Устинья продолжала рыдать и, наконец, завопила в источный голос:

— Погубитель ты мой!.. Злодей ты этакой!.. Забыла твоя совесть, чем обещался ты мне?.. Ох, погубила я с тобой свою головоньку!..

— Искушение! — теребя в отчаяньи виски, потихоньку восклицал Василий Борисыч. — Да уймись же, окаянная, уймись. Устиньюшка, пожалуйста, уймись, говорю тебе, моя миленькая!.. Слушай… а ты слушай же!.. — обрадовавшись блеснувшей в уме его мысли, сказал он, наклоняясь к Устинье и боязливо поглядывая на окошки. — Видишь, лесок — близенько… Пойдем туда — там обо всем потолкуем… Ох, ты господи, господи!.. Вот искушение-то!.. Ох, дуй тя горой! Ну, пойдем же, моя ягодка, моё яблочко наливчатое, пойдем, — тут недалече!

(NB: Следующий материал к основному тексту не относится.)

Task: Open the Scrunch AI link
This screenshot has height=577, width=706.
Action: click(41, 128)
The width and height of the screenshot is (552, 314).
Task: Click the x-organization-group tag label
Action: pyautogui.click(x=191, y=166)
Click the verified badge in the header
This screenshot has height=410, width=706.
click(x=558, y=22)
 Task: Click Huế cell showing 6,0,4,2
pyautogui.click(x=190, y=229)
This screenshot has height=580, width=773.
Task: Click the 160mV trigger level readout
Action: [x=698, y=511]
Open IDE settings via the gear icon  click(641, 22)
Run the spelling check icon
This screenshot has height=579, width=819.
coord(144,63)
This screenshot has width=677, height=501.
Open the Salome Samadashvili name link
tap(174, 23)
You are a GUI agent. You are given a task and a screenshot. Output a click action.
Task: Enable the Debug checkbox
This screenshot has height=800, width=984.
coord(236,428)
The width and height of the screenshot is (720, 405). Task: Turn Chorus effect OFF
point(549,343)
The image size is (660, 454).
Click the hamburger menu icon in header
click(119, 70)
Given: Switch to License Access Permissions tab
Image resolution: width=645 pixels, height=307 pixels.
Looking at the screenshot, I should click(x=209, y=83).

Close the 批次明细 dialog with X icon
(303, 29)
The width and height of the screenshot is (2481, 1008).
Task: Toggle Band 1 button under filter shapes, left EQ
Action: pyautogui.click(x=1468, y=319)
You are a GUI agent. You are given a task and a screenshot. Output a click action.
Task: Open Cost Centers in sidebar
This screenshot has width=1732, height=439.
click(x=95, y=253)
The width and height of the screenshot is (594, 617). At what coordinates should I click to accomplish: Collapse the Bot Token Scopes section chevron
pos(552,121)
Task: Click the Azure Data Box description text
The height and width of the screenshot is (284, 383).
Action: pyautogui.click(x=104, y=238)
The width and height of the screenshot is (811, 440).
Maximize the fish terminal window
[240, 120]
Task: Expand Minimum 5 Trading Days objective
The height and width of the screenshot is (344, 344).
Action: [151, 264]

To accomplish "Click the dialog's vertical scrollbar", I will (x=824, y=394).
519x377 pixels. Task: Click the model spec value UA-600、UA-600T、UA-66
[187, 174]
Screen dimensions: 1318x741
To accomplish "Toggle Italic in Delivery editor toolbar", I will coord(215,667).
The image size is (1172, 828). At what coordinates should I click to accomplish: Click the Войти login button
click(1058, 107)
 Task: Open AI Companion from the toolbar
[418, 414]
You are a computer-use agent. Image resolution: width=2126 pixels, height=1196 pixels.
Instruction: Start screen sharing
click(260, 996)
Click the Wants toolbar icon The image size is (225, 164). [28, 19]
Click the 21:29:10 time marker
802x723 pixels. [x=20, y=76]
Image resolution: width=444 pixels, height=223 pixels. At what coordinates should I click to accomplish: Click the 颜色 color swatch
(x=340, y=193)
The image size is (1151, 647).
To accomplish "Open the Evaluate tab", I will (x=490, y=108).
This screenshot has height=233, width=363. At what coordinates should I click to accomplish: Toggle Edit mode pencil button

Медленно поднялась Устинья, глянула на всполье, на ближний перелесок и, отирая наплаканные глаза миткалевым рукавом, плаксиво сказала:

— Пойдем.

— Вместе идти не годится. Народу много — увидят, — посвободнее вздохнув, молвил Василий Борисыч. — Ступай ты вперед, Устиньюшка, я за тобой.

— Врешь, меня, голубчик, не надуешь! — перебила Устинья. — Спровадить хочешь, самому бы к своей крале лытнуть…

— Ну, ин я вперед, — сказал Василий Борисыч.